Cosmo doesn't like TOUCHING the nasty water. Just looking.
Salty...I made some really yummy salty pasta the other night. I marinated mushrooms in balsamic vinegar for a couple hours, then mixed them with olive oil, garlic, tarragon which I had let sit for a few hours. Warmed the olive oil mixed for a minute in the pasta pot, them threw it all in with red, green, and yellow peppers, rotini and grated Romano. It was yum.
Same cat would steal leftover spaghetti right off your plate.
One of my cats was largely indifferent to human food, with the exception of cheetos, which a pet sitter discovered as she was about to put one in her mouth, only to get a paw instead.
A roommate had a cat that
loved
toast. She would sometimes swat the toast right out of your hand, pick it up and run and hide somewhere we couldn't get her so she could eat her toast in peace.
If you were wary and watching her, she'd sometimes attempt to sneak around to your other side to try again to get your toast. It's funny when cats try to outwit you....
My cat is another one who's indifferent to people food, other than potato and macaroni salad (I think she likes the mayo), and she'll also lick the Ben & Jerry's lid. However, I did find out just last week that she enjoys Brown's fried chicken.
She also likes to sit on the sink and watch the toilet flush, and is occasionally curious about what the hell I'm doing in the shower (she'll meow very plaintively from the sink and occasionally might peek around the curtain until she gets hit with a spray of water, then she's gone).
Said roomie DID set her bed on fire during sex.
What, I can't believe that no one else asked.
What, I can't believe that no one else asked.
I just assumed someone was careless with a magnifying glass while the sun was shining through a window....
eta: Or, three words: Too many sparklers....
Yeah, I kinda don't want to know. Unless it involves a lot of friction, it can't possibly be a good story.
It involves a loft bed, candles and motion.
She looked up and saw flames. After she figured out they were real, not metaphorical, her swain, newly met that very evening, gallantly picked up the flaming pillow and dashed the thing to death, extinguishing the fire. Unfortunately, the hot polyester stuck to his hands, involving many trips to the kitchen, nude, for ice.

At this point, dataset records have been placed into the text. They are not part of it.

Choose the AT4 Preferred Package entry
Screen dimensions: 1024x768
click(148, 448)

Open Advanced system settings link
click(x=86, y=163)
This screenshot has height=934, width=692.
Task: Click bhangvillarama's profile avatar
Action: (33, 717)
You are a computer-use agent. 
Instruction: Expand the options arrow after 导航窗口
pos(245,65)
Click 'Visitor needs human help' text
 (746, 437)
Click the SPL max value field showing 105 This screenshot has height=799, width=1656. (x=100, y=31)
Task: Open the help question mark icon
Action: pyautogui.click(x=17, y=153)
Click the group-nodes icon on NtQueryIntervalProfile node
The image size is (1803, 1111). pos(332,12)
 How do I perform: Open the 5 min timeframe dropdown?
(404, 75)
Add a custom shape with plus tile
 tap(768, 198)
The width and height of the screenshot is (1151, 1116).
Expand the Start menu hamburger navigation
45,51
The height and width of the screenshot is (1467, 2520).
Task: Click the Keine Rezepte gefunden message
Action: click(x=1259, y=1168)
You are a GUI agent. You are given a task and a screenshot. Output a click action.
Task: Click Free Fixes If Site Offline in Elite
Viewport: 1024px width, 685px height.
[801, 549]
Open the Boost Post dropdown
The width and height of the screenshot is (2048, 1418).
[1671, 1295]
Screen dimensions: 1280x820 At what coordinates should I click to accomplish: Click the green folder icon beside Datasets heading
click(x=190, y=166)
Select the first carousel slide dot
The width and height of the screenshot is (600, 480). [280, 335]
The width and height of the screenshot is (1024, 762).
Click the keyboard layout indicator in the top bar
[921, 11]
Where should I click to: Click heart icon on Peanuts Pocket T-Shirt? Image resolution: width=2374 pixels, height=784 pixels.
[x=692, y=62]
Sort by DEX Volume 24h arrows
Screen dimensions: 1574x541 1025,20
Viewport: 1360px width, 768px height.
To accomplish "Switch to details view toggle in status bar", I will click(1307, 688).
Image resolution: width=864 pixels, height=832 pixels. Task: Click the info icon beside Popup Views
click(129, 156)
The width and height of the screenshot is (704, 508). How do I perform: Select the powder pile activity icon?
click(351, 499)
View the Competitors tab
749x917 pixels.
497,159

I was home from the party before my roommate, slept through the whole damn thing, and went into my roomie's room, prepared to decontruct the party over coffee, stared blearily at the clothes, linens and charred bits all over the place and was convinced for about 5 minutes that Lisa had spontaneously combusted.
My dad bought her a fire extinguisher for her birthday. She never quite forgave me for telling him that story.
Is this where I make a joke about rubbing two boy scouts together?
My cat loves hummus. Also spaghetti sauce. And he loves it when I let the faucet run. I'm still learning his quirks.